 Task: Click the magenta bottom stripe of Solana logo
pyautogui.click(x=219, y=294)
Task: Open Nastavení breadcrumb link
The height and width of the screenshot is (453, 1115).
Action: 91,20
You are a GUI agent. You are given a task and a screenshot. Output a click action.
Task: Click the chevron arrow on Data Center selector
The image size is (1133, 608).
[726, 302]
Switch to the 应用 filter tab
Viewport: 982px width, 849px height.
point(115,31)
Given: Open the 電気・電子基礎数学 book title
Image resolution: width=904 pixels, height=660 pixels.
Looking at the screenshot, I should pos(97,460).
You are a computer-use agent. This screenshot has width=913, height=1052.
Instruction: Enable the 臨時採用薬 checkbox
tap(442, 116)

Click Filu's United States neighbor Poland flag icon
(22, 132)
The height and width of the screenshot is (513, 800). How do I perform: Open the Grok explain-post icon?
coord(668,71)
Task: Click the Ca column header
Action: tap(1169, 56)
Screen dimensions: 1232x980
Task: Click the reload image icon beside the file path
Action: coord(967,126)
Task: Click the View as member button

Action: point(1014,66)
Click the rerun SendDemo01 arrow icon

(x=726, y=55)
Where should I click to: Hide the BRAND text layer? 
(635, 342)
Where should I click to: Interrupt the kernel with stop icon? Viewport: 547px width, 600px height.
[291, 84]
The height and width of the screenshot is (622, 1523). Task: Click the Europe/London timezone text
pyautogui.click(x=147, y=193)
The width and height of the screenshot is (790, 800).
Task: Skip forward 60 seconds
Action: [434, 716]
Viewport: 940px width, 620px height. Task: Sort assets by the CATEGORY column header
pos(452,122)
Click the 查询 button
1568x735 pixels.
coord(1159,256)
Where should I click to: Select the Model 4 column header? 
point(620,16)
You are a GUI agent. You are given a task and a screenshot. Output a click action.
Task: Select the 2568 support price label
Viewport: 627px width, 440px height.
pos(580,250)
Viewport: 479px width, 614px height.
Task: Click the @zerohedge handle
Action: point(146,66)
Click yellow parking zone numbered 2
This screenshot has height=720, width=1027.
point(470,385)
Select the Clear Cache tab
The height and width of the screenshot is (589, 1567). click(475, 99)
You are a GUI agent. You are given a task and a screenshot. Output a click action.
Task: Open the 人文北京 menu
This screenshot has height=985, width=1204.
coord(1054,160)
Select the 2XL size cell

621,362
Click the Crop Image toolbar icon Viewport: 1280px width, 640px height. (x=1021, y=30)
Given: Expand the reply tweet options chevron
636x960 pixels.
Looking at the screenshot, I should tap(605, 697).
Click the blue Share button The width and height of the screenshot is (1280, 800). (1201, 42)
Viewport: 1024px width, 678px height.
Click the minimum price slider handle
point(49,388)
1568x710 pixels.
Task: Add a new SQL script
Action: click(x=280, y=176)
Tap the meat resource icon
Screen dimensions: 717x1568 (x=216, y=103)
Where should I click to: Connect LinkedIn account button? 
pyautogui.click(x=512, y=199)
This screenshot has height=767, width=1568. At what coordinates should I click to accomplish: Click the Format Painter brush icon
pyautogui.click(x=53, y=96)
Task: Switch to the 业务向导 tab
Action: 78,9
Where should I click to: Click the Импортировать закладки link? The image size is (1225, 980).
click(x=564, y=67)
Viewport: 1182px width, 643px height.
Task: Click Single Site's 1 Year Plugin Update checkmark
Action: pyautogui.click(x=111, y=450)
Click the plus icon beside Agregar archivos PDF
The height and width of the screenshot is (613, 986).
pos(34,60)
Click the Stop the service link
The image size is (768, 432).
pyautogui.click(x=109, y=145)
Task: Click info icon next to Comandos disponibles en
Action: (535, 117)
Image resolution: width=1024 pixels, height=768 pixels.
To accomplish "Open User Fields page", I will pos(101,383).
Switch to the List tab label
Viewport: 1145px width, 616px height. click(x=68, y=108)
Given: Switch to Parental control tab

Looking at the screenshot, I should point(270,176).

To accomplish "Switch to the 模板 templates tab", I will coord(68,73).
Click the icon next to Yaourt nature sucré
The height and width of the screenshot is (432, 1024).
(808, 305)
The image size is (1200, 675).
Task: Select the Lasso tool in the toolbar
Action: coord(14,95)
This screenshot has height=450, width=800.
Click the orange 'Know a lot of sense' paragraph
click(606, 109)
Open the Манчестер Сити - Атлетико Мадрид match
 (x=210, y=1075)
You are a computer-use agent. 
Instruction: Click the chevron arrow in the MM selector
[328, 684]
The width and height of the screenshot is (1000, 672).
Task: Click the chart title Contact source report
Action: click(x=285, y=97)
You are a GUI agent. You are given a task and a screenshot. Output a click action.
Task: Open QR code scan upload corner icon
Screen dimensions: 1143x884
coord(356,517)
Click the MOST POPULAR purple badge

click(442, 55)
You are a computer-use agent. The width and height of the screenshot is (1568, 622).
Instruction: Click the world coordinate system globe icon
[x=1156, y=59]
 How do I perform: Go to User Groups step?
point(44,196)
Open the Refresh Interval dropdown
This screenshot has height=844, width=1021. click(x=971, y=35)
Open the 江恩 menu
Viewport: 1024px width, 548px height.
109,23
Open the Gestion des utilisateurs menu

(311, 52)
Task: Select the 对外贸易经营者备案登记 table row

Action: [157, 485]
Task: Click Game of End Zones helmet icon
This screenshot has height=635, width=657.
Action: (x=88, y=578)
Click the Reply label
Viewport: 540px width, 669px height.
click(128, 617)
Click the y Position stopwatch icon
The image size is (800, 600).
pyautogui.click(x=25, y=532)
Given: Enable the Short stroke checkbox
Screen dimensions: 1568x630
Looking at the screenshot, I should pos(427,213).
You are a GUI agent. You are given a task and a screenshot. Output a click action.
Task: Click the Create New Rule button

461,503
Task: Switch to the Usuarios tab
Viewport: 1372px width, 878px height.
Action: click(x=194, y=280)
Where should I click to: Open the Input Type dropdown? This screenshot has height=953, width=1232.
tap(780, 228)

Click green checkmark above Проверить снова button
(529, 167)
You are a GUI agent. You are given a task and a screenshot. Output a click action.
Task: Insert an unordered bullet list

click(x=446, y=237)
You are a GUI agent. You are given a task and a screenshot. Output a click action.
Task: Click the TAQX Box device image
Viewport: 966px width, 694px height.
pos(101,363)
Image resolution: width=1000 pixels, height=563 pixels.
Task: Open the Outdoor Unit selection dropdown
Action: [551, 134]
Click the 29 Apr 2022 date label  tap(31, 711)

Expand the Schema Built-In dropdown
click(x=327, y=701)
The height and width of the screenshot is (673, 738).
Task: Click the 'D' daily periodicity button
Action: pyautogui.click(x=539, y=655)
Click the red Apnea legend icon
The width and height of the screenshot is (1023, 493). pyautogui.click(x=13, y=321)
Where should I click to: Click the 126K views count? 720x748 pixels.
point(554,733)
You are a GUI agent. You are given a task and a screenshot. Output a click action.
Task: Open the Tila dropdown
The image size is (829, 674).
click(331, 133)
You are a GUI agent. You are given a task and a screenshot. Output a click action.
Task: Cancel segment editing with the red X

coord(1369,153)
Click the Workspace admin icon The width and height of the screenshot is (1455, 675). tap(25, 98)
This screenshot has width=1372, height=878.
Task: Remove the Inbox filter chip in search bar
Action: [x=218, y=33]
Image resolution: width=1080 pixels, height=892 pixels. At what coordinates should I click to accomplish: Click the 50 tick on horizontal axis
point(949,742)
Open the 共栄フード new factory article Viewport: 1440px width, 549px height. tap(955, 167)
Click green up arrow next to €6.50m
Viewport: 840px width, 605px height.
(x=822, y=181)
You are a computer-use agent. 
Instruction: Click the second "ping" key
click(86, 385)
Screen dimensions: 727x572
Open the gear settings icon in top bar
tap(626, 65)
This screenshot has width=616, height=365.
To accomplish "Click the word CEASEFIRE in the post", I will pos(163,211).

Problem requirements
Where does the word "computer" occur in the data? Copy every line that has it.

Solution for this task
You are a computer-use agent. This screenshot has width=913, height=1052.
You are a computer-use agent. 
You are a computer-use agent. The width and height of the screenshot is (1568, 622).
You are a computer-use agent. 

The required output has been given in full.